I would have voted to just drive straight home the second morning, since I was so excited and stimulated by visiting Fiber Arts International that all I could think about was getting back into my studio to work, but we all decided we'd just make the "briefest" stop at the Phipps Conservatory to see the gardens and glass exhibit there. Here is the entrance; already looks promising, doesn't it??? Supposedly there was a nice Chihuly glass exhibit inside -- I figured a few pieces in a few rooms and then, zip, we're on the road. SOOOOOO wrong....We wallked through room after glorious room, oohing and aahing. Each one grew from a collaboration between horticulturists and Chihuly to design unique installations that blended organic blown glass shapes and colors with natural plant materials. This is pretty much what we looked like every time we walked into a new room!
This room was filled with bright orange cannas in the background and Chihuly's brilliantly colored Cattails in the foreground.

Some spaces had water features as large as ponds, where Chihuly's blown glass forms provided contrast while complementing the natural environment.

The forms and colors of the glass varied with each space. Some of the forms were tall and frond like, some sphere shaped, and others open and fluted. I fell in love with the space below, the Victoria Room, where all the elements, including the reflections from the vaulted glass ceilings on the water, seemed more breathtakingly beautiful together than I ever could have imagined. Chihuly calls these fluted forms his Persians. They're the result of his search for new forms over the course of a year, during which his assistants crafted more than 1,000 miniature experimental forms.

You could look across this space and through a glass partition into yet another glass and plantscape in soft blues, a wonderful contrast to the warm colors in this space.

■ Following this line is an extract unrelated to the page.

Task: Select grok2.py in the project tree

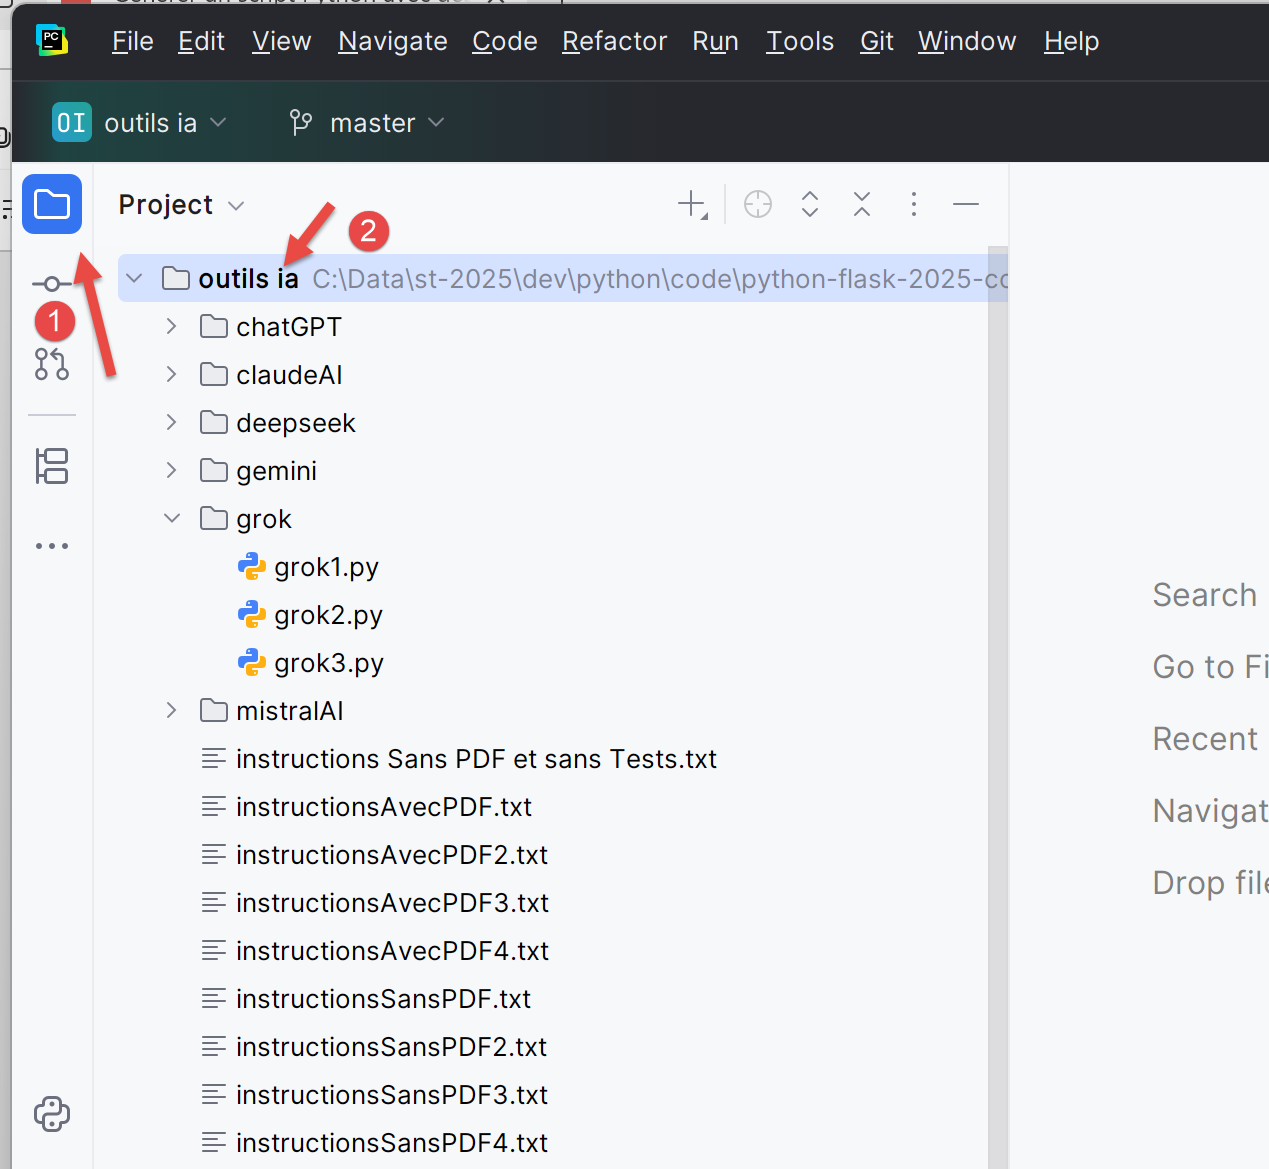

Above this beautiful display a huge chandelier style sculpture, one of Chihuly's trademarks,
seemed to float over the water and surrounding trees.

That blue glass that you could vaguely see beyond this incredible display proved to be an equally breathtaking site when we made our way into the space, called the East Room. The plant materials in this room were all silvery and cool in feeling. With Chihuly's blue floats, cobalt Reeds and turquoise Marlins, the collection is known as Cobalt Fiori or "blue flowers."

Here is a close up that shows some of the different color combinations and patterns that Chihuly creates by rolling molten glass in smaller shards of colored glass during the blowing process. The interiors and exteriors of these petal like forms are different colors. This is possible because they are separated by a layer of white opaque glass.

The bottom line is that we spent the whole morning in the Conservatory and only left because we were hungry! Barb took pictures until her memory card was completely full and I came home with over 150 shots of my own. By the time we started the drive home, we all felt our whirlwind adventure had far exceeded any of our expectations and look forward to another one in the future!